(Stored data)
--
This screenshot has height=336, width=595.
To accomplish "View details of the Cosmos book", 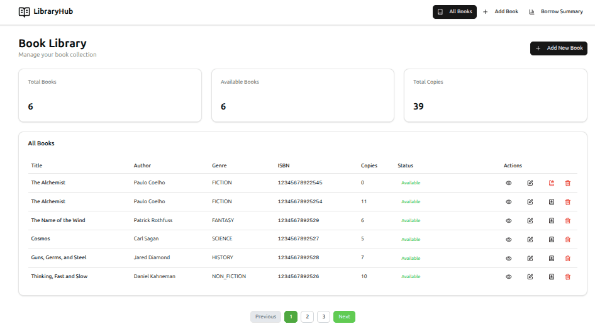I will click(509, 239).
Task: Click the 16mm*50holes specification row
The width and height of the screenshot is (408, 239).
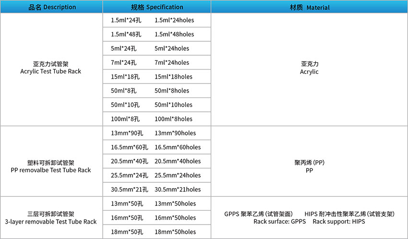Action: click(x=157, y=218)
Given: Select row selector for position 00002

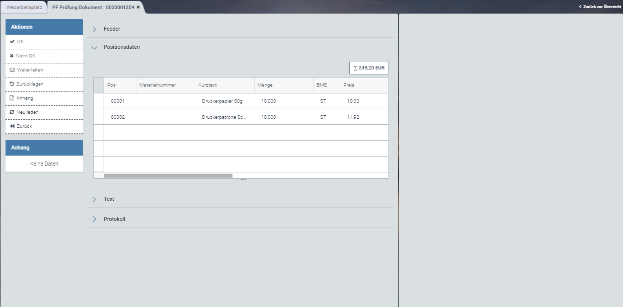Looking at the screenshot, I should coord(99,117).
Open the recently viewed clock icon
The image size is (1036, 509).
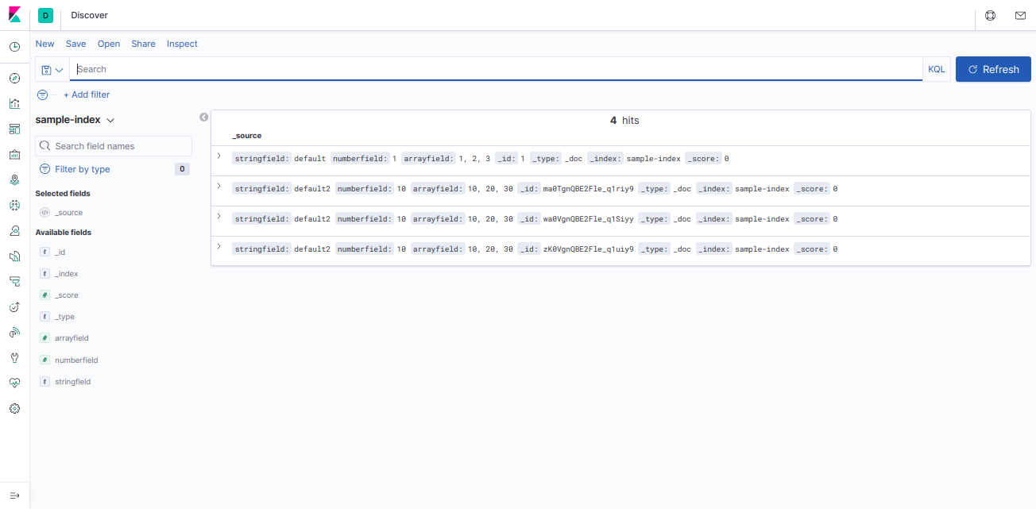click(x=14, y=47)
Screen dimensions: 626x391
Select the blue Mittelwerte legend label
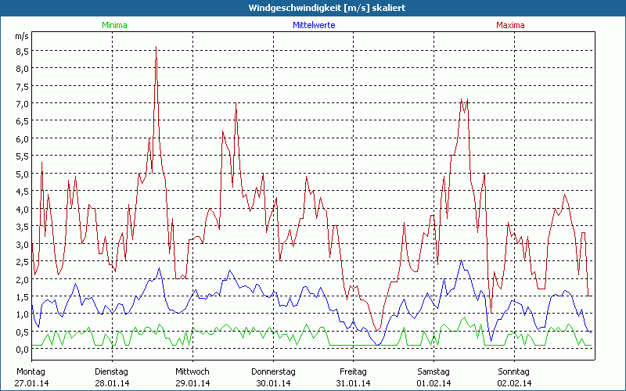314,25
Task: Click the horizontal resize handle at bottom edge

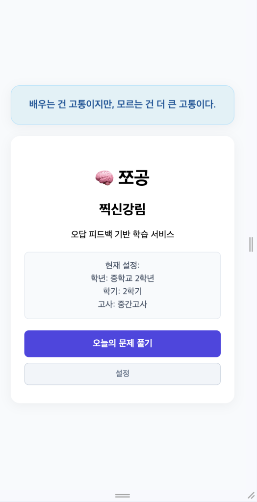Action: [123, 496]
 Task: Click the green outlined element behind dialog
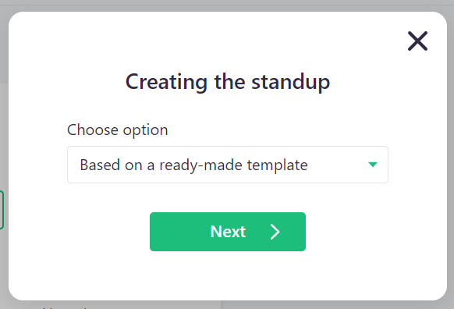click(2, 210)
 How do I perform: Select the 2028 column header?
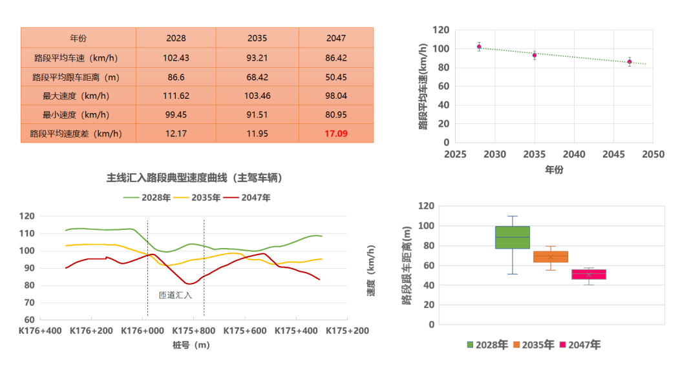click(176, 37)
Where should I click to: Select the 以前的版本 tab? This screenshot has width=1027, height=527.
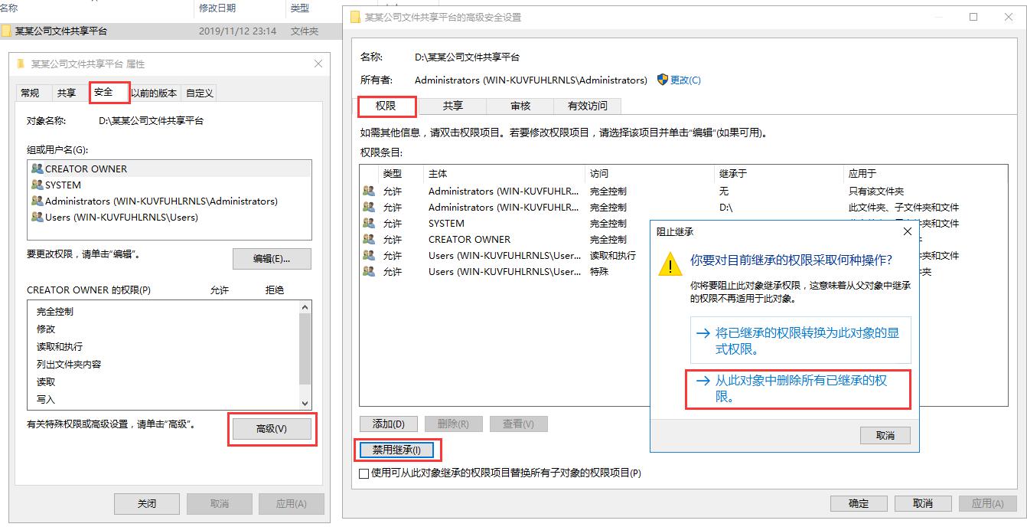click(x=153, y=92)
--
● WORK ORDER
Your task is to print exactly the lines from the one containing "Task: Click the 16mm*50holes" through the final line of the records above, with no pictures and nothing more.

● RESULT OF THIS EXERCISE
Task: Click the 16mm*50holes specification row
The width and height of the screenshot is (408, 239).
Action: click(x=157, y=218)
Given: Select row selector for position 00002

Looking at the screenshot, I should coord(99,117).
Open the recently viewed clock icon
The image size is (1036, 509).
click(x=14, y=47)
Screen dimensions: 626x391
Select the blue Mittelwerte legend label
314,25
Task: Click the horizontal resize handle at bottom edge

Action: [123, 496]
 Task: Click the green outlined element behind dialog
click(2, 210)
 How do I perform: Select the 2028 column header?
click(176, 37)
Where should I click to: Select the 以前的版本 tab? This screenshot has width=1027, height=527.
click(x=153, y=92)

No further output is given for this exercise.